• DIRECTIONS FOR THIS TASK
Your answer should hold all lines of the entries that include the word "indicator".

• PROVIDED DATA
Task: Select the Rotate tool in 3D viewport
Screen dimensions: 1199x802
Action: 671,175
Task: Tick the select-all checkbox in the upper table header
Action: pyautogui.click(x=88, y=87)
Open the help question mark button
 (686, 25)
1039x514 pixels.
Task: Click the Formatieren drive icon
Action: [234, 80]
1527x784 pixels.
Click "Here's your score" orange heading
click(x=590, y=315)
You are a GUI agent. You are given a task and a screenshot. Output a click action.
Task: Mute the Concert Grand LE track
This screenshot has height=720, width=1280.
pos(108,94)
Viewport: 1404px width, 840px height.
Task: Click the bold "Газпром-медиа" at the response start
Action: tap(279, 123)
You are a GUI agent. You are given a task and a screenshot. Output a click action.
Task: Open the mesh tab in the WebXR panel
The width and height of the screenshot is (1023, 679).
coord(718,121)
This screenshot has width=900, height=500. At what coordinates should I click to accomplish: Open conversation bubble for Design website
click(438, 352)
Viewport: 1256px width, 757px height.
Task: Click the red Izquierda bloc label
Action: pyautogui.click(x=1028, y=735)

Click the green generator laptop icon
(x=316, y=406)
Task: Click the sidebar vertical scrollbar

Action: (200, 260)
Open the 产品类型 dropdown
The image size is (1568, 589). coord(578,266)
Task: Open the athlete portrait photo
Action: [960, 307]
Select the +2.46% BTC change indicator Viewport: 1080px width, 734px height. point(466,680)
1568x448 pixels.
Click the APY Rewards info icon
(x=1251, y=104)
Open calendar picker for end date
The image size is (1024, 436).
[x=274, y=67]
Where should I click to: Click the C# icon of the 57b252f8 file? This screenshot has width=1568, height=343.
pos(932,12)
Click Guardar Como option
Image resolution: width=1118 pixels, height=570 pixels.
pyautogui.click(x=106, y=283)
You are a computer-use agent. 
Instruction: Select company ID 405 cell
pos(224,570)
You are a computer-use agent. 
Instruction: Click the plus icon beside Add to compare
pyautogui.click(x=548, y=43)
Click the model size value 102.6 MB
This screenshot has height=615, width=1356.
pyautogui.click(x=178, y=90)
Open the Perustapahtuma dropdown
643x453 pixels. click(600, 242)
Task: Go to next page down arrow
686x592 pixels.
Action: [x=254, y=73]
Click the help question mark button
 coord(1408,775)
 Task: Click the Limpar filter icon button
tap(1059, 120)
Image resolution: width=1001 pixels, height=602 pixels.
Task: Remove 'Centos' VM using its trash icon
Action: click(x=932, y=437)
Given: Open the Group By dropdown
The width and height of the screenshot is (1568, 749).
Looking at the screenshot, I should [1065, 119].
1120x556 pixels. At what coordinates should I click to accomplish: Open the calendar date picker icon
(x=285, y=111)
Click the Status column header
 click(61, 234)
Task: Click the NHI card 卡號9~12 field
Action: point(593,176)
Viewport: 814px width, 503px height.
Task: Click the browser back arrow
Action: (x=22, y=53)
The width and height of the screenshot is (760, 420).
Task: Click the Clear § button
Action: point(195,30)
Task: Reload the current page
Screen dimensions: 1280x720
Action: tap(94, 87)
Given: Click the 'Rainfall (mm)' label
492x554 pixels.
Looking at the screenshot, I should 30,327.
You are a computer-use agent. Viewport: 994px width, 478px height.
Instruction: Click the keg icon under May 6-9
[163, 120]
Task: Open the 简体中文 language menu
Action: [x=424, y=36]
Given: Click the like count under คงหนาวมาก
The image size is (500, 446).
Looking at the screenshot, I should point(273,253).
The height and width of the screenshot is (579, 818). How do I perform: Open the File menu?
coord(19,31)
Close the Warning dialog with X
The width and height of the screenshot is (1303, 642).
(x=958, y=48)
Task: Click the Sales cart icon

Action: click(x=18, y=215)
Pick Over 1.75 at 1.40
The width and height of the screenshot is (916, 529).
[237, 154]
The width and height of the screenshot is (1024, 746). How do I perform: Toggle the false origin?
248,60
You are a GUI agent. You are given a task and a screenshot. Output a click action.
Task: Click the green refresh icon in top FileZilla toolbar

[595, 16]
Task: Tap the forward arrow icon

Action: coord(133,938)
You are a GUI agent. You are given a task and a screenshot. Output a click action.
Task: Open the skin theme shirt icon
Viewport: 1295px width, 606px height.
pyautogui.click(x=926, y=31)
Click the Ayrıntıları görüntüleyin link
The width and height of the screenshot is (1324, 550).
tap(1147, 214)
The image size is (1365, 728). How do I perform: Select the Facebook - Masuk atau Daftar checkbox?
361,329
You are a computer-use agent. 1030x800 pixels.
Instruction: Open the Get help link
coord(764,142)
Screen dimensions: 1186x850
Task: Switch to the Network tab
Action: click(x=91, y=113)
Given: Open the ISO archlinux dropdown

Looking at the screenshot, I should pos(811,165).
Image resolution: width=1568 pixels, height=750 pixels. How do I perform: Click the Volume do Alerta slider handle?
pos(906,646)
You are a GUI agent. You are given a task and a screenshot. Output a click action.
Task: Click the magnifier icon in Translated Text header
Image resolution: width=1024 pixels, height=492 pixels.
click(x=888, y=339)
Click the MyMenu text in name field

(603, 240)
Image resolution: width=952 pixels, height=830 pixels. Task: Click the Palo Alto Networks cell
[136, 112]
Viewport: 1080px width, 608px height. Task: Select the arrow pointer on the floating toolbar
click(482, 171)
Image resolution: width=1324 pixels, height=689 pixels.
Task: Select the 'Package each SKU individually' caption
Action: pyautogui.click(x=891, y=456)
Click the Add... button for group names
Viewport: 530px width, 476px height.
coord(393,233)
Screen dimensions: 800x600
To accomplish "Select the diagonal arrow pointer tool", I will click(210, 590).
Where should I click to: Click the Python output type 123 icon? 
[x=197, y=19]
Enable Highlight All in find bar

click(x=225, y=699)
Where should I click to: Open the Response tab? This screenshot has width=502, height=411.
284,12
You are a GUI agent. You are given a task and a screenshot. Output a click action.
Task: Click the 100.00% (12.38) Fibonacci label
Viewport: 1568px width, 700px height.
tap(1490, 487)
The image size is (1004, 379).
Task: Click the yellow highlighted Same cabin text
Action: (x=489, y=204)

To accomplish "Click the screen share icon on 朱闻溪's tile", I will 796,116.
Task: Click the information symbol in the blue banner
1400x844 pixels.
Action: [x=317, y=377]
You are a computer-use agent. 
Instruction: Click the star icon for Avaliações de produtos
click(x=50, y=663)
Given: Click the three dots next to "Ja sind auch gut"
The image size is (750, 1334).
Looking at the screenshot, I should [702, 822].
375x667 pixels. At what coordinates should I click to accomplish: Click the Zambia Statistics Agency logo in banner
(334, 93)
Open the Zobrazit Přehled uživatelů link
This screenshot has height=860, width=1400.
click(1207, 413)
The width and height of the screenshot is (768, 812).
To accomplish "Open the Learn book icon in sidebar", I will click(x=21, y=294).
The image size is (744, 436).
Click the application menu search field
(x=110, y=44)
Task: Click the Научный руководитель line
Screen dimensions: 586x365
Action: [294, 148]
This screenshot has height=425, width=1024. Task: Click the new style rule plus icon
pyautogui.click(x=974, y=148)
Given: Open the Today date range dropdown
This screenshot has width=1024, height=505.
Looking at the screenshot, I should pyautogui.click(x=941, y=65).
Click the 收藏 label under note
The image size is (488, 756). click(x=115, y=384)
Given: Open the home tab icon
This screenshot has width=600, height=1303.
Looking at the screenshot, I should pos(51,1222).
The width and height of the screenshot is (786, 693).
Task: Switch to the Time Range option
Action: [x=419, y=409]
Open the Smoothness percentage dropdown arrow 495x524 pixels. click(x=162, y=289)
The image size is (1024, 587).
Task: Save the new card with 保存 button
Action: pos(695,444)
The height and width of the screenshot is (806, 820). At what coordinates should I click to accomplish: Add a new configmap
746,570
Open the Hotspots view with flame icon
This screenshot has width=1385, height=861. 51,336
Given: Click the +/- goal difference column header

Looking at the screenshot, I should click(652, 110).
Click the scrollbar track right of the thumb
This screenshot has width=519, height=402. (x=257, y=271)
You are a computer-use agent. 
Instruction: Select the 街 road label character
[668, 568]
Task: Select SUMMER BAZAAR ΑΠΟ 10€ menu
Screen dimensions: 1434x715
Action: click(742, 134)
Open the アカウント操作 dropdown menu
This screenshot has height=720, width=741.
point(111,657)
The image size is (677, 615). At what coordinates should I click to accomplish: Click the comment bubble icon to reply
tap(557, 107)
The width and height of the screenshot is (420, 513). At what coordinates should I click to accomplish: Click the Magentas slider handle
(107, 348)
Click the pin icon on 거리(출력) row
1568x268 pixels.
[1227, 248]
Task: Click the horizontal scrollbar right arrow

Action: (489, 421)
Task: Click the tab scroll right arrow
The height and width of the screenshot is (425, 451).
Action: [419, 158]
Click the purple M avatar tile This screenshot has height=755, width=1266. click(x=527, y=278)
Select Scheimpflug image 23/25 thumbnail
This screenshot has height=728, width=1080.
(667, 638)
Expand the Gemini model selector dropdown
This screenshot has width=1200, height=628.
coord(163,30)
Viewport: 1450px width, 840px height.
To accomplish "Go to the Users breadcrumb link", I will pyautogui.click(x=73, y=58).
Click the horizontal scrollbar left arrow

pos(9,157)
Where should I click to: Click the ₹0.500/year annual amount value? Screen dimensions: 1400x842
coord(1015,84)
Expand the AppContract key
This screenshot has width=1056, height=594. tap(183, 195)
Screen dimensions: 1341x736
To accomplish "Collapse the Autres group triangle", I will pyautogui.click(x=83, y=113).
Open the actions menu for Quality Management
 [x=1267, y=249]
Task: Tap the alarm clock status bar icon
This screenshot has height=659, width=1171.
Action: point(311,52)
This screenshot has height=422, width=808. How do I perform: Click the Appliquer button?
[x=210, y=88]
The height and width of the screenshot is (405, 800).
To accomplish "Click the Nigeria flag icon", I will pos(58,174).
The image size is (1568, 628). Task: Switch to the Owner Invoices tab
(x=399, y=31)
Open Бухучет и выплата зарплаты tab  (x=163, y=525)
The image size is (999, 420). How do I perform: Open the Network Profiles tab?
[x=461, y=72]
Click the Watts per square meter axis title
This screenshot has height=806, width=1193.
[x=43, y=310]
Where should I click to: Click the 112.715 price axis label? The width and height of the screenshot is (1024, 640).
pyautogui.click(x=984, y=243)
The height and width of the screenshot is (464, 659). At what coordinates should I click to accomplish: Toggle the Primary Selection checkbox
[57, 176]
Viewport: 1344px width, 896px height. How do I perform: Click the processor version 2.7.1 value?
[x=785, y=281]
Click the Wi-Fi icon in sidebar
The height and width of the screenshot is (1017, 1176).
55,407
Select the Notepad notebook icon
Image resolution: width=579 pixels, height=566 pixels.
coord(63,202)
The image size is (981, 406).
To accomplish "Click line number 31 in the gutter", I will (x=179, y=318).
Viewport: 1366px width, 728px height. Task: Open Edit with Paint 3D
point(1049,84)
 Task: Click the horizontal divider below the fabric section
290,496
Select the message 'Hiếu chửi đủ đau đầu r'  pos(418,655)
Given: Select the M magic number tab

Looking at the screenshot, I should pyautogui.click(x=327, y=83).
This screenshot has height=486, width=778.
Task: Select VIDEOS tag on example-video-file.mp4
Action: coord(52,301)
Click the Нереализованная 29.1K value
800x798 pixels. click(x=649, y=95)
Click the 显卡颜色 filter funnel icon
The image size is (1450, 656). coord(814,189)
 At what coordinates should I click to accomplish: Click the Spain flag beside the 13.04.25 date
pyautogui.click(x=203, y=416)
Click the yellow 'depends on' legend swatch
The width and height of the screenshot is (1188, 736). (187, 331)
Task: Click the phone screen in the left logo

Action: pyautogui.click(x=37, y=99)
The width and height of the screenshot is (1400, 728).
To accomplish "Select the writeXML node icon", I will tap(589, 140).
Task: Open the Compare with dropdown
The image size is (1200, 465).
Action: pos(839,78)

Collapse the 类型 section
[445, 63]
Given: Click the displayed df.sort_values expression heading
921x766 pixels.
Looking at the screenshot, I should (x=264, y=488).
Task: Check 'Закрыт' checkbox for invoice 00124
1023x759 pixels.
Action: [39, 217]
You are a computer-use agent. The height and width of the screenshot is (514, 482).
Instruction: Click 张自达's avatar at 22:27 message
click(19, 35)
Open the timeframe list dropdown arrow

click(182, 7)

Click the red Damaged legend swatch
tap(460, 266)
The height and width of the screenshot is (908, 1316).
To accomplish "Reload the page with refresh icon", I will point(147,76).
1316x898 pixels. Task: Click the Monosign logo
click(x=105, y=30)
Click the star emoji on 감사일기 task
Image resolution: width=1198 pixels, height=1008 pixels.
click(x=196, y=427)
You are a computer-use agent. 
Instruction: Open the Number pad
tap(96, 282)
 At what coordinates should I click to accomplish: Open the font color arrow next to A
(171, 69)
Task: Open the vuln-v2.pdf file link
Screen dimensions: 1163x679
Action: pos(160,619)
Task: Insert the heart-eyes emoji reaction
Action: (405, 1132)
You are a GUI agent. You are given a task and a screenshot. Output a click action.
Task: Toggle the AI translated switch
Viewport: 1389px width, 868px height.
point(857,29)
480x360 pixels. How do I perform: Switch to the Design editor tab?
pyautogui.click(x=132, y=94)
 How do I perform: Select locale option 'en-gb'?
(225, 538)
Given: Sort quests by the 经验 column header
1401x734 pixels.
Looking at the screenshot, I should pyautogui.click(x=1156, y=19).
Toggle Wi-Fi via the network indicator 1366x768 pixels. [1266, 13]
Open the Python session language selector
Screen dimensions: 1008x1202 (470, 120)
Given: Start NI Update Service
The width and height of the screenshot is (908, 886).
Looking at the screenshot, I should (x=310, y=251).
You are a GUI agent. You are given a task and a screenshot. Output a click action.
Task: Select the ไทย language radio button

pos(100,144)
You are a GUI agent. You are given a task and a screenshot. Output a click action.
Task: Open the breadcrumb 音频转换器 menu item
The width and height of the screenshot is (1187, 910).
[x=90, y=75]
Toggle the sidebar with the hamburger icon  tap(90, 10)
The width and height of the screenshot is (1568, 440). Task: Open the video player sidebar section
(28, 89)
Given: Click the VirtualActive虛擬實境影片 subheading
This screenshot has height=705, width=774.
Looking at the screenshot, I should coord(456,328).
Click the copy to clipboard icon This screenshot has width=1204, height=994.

• YOUR SOLUTION
Select the +2.46% BTC change indicator Viewport: 1080px width, 734px height. point(466,680)
Toggle Wi-Fi via the network indicator 1366x768 pixels. [1266, 13]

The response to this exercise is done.